Drinking coffee—particularly two to three cups a day—is not only associated with a lower risk of heart disease and dangerous heart rhythms but also with living longer, according to new studies.
These trends held true for both people with and without cardiovascular disease. Researchers said the analyses—the largest to look at coffee’s potential role in heart disease and death—provide reassurance that coffee isn’t tied to new or worsening heart disease and may actually be heart protective.
“Because coffee can quicken heart rate, some people worry that drinking it could trigger or worsen certain heart issues. This is where general medical advice to stop drinking coffee may come from. But our data suggest that daily coffee intake shouldn’t be discouraged, but rather included as a part of a healthy diet for people with and without heart disease,” said Peter M. Kistler, MD, professor and head of arrhythmia research at the Alfred Hospital and Baker Heart Institute in Melbourne, Australia, and the study’s senior author.
“We found coffee drinking had either a neutral effect—meaning that it did no harm—or was associated with benefits to heart health.”

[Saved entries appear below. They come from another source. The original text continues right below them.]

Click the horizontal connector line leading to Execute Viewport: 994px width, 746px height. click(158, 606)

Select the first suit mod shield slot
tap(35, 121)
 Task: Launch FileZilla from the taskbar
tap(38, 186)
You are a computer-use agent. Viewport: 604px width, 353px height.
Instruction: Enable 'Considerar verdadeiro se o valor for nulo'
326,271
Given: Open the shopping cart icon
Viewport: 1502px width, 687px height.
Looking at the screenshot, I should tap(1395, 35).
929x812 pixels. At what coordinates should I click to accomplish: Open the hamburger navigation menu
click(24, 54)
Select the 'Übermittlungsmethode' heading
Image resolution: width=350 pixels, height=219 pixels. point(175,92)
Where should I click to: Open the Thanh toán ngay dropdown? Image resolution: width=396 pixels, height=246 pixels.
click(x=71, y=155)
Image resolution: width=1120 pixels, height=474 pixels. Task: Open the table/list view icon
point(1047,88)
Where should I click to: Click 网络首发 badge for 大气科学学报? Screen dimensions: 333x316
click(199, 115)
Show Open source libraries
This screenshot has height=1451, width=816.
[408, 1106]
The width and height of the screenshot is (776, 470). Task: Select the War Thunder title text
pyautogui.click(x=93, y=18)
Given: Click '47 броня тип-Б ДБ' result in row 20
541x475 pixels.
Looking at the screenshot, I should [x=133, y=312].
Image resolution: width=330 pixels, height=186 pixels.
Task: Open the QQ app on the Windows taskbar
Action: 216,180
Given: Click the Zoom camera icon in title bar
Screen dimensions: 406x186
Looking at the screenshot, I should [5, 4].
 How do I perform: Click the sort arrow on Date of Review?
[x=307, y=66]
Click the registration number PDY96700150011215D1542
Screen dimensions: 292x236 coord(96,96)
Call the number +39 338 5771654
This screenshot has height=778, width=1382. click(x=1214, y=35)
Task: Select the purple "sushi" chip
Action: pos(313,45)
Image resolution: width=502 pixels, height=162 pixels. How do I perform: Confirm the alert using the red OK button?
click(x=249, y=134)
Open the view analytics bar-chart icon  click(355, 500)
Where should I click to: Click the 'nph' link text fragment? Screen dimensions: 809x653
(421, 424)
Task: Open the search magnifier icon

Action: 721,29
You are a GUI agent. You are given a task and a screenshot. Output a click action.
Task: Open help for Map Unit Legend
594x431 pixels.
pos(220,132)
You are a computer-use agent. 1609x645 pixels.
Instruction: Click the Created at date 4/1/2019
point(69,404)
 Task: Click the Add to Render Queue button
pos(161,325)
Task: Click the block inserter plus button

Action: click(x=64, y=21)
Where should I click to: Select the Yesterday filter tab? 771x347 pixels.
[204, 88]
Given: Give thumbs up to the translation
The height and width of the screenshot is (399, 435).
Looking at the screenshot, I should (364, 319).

Kistler and his team used data from the UK BioBank, a large-scale prospective database with health information from over half a million people who were followed for at least 10 years.
Benefitting the heart
Researchers looked at varying levels of coffee consumption ranging from up to a cup to more than six cups a day and the relationship with heart rhythm problems (arrhythmias); cardiovascular disease, including coronary artery disease, heart failure and stroke; and total and heart-related deaths among people both with and without cardiovascular disease. Patients were grouped by how much coffee they reported drinking each day: 0, <1, 1, 2-3, 4-5, >5 cups/day.